Given records: Begin
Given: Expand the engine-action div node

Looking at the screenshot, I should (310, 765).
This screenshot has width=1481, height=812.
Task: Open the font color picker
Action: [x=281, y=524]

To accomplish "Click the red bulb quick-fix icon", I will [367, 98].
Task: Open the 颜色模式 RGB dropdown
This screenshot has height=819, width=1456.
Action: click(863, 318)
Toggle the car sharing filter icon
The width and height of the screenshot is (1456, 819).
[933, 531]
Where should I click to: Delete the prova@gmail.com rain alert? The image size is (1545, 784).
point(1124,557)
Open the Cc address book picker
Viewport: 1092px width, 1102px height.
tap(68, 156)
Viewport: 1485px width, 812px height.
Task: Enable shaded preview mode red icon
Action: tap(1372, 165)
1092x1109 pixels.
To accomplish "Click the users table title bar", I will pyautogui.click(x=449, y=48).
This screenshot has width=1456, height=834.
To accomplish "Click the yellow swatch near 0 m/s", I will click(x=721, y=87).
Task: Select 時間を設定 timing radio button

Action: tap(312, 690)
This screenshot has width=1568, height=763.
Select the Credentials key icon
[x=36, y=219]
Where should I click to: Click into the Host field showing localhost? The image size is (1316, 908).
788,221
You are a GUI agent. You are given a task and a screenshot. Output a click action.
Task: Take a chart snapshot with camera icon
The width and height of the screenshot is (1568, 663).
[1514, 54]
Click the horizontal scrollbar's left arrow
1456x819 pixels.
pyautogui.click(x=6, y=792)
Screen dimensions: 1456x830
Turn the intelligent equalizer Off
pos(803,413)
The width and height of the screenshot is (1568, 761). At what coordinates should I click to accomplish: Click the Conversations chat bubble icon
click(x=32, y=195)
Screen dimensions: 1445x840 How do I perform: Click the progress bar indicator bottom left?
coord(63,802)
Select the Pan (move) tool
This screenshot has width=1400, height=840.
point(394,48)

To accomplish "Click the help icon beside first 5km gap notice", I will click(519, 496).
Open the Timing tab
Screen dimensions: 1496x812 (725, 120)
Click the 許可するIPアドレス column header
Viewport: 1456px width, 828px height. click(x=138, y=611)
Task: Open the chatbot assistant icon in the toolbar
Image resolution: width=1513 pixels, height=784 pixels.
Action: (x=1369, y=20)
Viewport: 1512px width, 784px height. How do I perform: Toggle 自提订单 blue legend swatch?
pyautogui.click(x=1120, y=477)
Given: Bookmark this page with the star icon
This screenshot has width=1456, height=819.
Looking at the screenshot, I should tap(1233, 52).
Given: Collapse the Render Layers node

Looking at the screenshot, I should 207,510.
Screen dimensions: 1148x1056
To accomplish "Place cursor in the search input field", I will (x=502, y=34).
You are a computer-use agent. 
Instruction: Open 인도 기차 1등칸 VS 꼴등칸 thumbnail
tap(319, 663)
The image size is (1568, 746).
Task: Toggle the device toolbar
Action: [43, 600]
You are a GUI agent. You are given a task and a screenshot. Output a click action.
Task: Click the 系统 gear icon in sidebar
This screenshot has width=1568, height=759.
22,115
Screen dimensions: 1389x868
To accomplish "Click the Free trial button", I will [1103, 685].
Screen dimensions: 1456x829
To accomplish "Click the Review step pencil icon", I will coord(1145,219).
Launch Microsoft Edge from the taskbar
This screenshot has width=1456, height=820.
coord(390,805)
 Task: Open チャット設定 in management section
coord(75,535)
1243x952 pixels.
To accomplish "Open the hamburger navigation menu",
Given records: End
Task objective:
Produce a word-for-word restatement of all the records.

Answer:
Given: Expand the engine-action div node

Looking at the screenshot, I should (310, 765).
This screenshot has width=1481, height=812.
Task: Open the font color picker
Action: [x=281, y=524]

To accomplish "Click the red bulb quick-fix icon", I will [367, 98].
Task: Open the 颜色模式 RGB dropdown
This screenshot has height=819, width=1456.
Action: click(863, 318)
Toggle the car sharing filter icon
The width and height of the screenshot is (1456, 819).
[933, 531]
Where should I click to: Delete the prova@gmail.com rain alert? The image size is (1545, 784).
point(1124,557)
Open the Cc address book picker
Viewport: 1092px width, 1102px height.
tap(68, 156)
Viewport: 1485px width, 812px height.
Task: Enable shaded preview mode red icon
Action: tap(1372, 165)
1092x1109 pixels.
To accomplish "Click the users table title bar", I will pyautogui.click(x=449, y=48).
This screenshot has width=1456, height=834.
To accomplish "Click the yellow swatch near 0 m/s", I will click(x=721, y=87).
Task: Select 時間を設定 timing radio button

Action: tap(312, 690)
This screenshot has width=1568, height=763.
Select the Credentials key icon
[x=36, y=219]
Where should I click to: Click into the Host field showing localhost? The image size is (1316, 908).
788,221
You are a GUI agent. You are given a task and a screenshot. Output a click action.
Task: Take a chart snapshot with camera icon
The width and height of the screenshot is (1568, 663).
[1514, 54]
Click the horizontal scrollbar's left arrow
1456x819 pixels.
pyautogui.click(x=6, y=792)
Screen dimensions: 1456x830
Turn the intelligent equalizer Off
pos(803,413)
The width and height of the screenshot is (1568, 761). At what coordinates should I click to accomplish: Click the Conversations chat bubble icon
click(x=32, y=195)
Screen dimensions: 1445x840 How do I perform: Click the progress bar indicator bottom left?
coord(63,802)
Select the Pan (move) tool
This screenshot has width=1400, height=840.
point(394,48)

To accomplish "Click the help icon beside first 5km gap notice", I will click(519, 496).
Open the Timing tab
Screen dimensions: 1496x812 (725, 120)
Click the 許可するIPアドレス column header
Viewport: 1456px width, 828px height. click(x=138, y=611)
Task: Open the chatbot assistant icon in the toolbar
Image resolution: width=1513 pixels, height=784 pixels.
Action: (x=1369, y=20)
Viewport: 1512px width, 784px height. How do I perform: Toggle 自提订单 blue legend swatch?
pyautogui.click(x=1120, y=477)
Given: Bookmark this page with the star icon
This screenshot has width=1456, height=819.
Looking at the screenshot, I should tap(1233, 52).
Given: Collapse the Render Layers node

Looking at the screenshot, I should 207,510.
Screen dimensions: 1148x1056
To accomplish "Place cursor in the search input field", I will (x=502, y=34).
You are a computer-use agent. 
Instruction: Open 인도 기차 1등칸 VS 꼴등칸 thumbnail
tap(319, 663)
The image size is (1568, 746).
Task: Toggle the device toolbar
Action: [43, 600]
You are a GUI agent. You are given a task and a screenshot. Output a click action.
Task: Click the 系统 gear icon in sidebar
This screenshot has width=1568, height=759.
22,115
Screen dimensions: 1389x868
To accomplish "Click the Free trial button", I will [1103, 685].
Screen dimensions: 1456x829
To accomplish "Click the Review step pencil icon", I will coord(1145,219).
Launch Microsoft Edge from the taskbar
This screenshot has width=1456, height=820.
coord(390,805)
 Task: Open チャット設定 in management section
coord(75,535)
1243x952 pixels.
To accomplish "Open the hamburger navigation menu",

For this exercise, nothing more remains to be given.